-- Short task --
Rewrite the lines from the line containing "Open gentilfernanda's avatar" through the line containing "click(x=192, y=31)", both included, as a Markdown table with the columns No. and Text. Number each row and omit any blank lines.

>> BEGIN Records shown

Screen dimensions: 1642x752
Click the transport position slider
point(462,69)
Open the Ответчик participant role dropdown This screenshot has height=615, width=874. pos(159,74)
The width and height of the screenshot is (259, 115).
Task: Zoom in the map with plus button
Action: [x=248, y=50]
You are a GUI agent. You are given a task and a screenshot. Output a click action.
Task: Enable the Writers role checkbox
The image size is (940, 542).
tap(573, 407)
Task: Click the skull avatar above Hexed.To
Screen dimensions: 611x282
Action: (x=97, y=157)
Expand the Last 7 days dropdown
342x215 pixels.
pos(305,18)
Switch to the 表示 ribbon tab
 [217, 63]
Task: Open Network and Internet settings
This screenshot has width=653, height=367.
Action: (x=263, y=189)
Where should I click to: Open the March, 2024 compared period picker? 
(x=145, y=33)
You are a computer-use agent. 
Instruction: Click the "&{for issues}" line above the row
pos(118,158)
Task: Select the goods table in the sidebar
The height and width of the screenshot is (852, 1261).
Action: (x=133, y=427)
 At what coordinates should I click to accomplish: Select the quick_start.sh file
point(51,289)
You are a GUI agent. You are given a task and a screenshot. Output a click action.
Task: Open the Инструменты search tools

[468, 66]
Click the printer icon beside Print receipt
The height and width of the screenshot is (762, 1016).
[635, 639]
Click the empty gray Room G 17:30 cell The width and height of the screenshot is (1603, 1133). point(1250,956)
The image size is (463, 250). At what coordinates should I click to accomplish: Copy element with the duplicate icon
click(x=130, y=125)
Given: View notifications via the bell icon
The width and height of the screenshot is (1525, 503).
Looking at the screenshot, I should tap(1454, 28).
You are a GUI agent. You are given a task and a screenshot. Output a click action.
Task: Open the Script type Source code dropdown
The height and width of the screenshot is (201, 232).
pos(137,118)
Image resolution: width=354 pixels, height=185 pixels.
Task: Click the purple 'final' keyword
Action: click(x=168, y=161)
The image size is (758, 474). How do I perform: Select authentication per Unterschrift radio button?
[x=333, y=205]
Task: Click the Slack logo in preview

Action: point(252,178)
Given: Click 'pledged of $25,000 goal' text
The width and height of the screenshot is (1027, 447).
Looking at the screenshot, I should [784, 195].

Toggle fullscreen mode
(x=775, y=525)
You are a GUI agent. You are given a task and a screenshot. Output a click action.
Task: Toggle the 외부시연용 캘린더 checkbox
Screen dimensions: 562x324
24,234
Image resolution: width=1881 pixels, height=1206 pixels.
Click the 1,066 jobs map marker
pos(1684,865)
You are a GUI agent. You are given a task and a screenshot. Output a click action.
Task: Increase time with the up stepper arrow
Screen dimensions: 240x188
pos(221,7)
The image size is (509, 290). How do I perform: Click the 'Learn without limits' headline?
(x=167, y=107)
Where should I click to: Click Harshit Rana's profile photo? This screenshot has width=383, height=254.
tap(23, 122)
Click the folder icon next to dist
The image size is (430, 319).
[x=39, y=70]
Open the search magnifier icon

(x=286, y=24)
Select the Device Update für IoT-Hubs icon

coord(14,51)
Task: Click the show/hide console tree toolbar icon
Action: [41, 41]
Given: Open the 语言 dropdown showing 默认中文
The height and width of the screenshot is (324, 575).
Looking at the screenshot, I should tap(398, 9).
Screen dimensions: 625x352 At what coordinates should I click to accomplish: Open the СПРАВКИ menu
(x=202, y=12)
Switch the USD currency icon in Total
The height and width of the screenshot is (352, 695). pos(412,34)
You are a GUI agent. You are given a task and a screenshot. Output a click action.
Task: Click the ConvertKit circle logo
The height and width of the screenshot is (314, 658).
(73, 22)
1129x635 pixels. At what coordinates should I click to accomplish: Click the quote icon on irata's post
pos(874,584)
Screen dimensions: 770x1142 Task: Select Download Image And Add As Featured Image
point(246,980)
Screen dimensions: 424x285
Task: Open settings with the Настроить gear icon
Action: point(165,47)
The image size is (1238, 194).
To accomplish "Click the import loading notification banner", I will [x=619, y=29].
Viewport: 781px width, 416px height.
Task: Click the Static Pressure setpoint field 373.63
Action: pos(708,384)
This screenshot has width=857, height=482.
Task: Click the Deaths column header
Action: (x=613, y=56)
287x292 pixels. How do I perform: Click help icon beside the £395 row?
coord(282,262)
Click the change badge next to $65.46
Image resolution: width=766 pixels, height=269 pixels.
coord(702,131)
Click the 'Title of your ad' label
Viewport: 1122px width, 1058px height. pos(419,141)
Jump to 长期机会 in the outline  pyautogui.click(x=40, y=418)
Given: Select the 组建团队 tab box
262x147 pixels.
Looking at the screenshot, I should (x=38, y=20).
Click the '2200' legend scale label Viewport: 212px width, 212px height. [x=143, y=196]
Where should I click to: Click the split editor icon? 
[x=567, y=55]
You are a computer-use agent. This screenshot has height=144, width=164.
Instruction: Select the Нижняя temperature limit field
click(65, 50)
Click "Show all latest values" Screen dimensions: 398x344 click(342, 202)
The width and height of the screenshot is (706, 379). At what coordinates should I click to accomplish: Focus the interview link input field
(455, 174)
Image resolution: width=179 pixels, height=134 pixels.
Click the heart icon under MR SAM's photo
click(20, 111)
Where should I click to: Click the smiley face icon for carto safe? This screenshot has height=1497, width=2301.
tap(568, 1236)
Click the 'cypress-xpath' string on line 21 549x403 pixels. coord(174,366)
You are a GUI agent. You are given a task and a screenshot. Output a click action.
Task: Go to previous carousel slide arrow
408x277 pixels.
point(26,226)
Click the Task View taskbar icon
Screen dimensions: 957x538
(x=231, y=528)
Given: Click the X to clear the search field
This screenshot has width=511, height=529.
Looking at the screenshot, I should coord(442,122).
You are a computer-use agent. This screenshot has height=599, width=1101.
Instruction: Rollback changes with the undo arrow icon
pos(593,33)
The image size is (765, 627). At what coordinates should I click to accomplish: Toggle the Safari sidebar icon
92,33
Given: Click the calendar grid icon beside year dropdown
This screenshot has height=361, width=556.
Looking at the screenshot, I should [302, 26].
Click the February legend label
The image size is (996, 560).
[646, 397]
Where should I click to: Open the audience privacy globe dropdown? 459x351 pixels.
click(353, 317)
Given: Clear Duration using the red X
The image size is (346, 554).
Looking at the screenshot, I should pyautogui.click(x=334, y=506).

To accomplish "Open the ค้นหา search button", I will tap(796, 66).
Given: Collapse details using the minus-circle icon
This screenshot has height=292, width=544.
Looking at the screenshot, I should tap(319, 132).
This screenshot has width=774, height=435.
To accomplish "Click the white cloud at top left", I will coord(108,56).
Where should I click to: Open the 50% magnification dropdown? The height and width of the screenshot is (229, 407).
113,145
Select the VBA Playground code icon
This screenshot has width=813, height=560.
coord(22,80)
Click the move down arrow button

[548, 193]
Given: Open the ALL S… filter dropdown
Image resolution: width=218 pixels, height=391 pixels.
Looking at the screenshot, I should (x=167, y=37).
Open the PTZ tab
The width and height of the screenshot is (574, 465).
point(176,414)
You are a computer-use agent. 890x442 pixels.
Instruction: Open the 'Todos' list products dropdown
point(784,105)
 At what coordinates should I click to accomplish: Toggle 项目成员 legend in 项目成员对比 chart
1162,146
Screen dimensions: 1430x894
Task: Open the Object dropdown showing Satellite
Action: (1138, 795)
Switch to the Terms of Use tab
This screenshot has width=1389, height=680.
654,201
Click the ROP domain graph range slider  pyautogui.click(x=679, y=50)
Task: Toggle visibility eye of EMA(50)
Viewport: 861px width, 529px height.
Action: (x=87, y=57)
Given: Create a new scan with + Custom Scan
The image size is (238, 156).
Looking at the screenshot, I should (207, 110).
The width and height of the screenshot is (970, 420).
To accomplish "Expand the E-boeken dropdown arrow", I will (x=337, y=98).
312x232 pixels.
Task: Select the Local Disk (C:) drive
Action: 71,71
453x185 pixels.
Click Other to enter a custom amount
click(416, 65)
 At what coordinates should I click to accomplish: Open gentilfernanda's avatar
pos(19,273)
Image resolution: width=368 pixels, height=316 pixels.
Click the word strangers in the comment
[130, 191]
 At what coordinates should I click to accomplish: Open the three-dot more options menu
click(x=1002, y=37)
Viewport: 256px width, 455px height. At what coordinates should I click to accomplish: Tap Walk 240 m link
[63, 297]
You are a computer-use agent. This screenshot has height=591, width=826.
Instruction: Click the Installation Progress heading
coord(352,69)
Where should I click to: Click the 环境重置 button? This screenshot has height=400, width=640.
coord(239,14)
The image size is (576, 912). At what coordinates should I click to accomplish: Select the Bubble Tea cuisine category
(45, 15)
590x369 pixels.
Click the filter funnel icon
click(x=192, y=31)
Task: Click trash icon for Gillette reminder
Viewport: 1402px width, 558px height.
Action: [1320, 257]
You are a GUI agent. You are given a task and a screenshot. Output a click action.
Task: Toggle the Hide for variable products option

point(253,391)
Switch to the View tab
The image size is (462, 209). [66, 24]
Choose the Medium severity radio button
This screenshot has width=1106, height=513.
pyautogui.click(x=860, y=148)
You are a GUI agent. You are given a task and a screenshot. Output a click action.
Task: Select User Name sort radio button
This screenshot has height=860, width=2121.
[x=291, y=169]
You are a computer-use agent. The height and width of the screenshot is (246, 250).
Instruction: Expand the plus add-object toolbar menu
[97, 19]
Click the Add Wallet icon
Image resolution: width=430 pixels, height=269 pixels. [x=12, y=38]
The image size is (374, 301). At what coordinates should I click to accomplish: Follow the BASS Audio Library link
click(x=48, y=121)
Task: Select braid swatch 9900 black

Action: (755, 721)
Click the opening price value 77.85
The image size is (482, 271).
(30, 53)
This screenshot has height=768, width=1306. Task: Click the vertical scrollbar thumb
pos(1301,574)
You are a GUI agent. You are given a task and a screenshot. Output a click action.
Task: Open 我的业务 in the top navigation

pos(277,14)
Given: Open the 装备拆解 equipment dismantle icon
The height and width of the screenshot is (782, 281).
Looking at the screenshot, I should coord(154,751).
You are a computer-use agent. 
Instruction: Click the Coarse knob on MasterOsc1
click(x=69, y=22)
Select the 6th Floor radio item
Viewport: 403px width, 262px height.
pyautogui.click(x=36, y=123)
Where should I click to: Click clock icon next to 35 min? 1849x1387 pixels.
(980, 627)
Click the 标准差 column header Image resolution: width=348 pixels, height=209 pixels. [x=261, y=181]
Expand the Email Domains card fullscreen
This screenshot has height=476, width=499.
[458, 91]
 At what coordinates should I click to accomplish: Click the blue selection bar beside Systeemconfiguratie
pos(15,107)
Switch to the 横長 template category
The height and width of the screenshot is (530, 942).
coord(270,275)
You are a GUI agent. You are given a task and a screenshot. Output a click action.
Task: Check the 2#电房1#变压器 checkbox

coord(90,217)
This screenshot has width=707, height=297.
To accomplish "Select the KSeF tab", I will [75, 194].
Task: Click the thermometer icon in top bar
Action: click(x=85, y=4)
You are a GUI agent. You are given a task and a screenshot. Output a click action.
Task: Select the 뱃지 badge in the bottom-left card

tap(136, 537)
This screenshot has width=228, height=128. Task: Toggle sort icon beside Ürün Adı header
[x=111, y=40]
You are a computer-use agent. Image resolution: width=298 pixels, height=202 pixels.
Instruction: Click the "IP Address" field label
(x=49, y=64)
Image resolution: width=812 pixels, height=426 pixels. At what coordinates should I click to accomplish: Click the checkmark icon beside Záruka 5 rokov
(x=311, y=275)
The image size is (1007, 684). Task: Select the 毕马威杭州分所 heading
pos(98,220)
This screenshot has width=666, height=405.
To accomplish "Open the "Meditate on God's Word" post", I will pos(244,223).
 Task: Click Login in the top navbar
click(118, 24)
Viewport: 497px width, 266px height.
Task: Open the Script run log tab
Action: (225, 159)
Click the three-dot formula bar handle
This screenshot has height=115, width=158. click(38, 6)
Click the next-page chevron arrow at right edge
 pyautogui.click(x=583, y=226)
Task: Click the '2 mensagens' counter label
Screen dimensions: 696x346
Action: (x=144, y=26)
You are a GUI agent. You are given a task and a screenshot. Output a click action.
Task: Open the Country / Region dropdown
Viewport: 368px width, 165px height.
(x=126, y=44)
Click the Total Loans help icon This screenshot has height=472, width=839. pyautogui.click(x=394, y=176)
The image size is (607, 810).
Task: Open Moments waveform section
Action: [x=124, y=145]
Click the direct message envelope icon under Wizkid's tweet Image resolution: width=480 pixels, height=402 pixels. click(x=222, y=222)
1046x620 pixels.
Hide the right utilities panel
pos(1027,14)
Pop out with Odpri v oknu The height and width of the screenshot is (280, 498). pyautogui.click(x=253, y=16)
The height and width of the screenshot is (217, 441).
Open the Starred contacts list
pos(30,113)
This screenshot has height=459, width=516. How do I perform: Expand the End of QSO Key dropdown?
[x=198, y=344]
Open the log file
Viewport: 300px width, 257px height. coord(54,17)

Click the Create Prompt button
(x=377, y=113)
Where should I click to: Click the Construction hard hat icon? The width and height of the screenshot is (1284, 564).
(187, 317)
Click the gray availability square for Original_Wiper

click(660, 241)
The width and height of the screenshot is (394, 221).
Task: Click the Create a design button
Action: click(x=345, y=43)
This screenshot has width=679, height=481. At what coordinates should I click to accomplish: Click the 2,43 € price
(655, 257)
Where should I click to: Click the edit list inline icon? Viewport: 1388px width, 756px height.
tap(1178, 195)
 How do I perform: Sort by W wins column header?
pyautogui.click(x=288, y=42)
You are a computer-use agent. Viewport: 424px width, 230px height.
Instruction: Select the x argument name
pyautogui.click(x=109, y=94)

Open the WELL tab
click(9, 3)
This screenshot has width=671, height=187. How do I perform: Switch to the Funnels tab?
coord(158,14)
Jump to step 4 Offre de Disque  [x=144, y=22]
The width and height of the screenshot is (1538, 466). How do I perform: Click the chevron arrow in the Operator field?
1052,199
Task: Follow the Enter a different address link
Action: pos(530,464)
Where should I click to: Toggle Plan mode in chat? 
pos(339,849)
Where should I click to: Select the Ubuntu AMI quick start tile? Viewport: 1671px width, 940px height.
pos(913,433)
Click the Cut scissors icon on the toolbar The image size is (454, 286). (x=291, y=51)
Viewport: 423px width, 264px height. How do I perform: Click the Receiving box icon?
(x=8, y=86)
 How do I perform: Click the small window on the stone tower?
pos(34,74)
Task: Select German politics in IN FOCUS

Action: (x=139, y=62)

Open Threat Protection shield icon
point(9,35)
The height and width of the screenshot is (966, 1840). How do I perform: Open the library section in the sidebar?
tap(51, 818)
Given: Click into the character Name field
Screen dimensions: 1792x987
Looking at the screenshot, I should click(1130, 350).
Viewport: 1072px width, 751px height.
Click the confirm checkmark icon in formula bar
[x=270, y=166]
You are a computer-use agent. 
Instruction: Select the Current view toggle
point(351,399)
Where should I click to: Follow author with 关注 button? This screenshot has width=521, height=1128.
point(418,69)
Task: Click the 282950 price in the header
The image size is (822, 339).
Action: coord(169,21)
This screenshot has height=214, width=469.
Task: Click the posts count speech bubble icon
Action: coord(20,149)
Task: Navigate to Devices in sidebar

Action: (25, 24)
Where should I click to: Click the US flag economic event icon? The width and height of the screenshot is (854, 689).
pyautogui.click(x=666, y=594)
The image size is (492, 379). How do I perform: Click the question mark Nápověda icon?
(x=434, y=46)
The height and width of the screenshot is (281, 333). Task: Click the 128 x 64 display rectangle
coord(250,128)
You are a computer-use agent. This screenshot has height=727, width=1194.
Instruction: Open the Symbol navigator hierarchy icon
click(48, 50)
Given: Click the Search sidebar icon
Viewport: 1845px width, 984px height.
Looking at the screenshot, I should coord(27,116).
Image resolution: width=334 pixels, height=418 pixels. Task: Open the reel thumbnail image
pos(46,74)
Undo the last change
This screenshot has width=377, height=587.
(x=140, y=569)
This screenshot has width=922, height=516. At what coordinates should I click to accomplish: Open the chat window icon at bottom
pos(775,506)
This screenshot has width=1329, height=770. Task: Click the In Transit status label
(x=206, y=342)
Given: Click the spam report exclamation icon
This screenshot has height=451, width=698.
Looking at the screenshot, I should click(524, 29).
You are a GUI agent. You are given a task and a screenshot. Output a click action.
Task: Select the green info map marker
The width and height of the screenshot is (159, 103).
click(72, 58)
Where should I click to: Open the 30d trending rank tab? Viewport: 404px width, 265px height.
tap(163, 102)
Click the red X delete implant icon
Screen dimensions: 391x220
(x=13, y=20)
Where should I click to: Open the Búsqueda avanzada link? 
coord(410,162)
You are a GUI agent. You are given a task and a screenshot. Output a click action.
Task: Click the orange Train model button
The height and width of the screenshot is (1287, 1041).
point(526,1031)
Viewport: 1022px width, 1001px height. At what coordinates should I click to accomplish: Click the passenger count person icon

>> END Records shown

-- Completed task --
| No. | Text |
|---|---|
| 1 |  At what coordinates should I click to accomplish: Open gentilfernanda's avatar |
| 2 | pos(19,273) |
| 3 | Image resolution: width=368 pixels, height=316 pixels. |
| 4 | Click the word strangers in the comment |
| 5 | [130, 191] |
| 6 |  At what coordinates should I click to accomplish: Open the three-dot more options menu |
| 7 | click(x=1002, y=37) |
| 8 | Viewport: 256px width, 455px height. At what coordinates should I click to accomplish: Tap Walk 240 m link |
| 9 | [63, 297] |
| 10 | You are a computer-use agent. This screenshot has height=591, width=826. |
| 11 | Instruction: Click the Installation Progress heading |
| 12 | coord(352,69) |
| 13 | Where should I click to: Click the 环境重置 button? This screenshot has height=400, width=640. |
| 14 | coord(239,14) |
| 15 | The image size is (576, 912). At what coordinates should I click to accomplish: Select the Bubble Tea cuisine category |
| 16 | (45, 15) |
| 17 | 590x369 pixels. |
| 18 | Click the filter funnel icon |
| 19 | click(x=192, y=31) |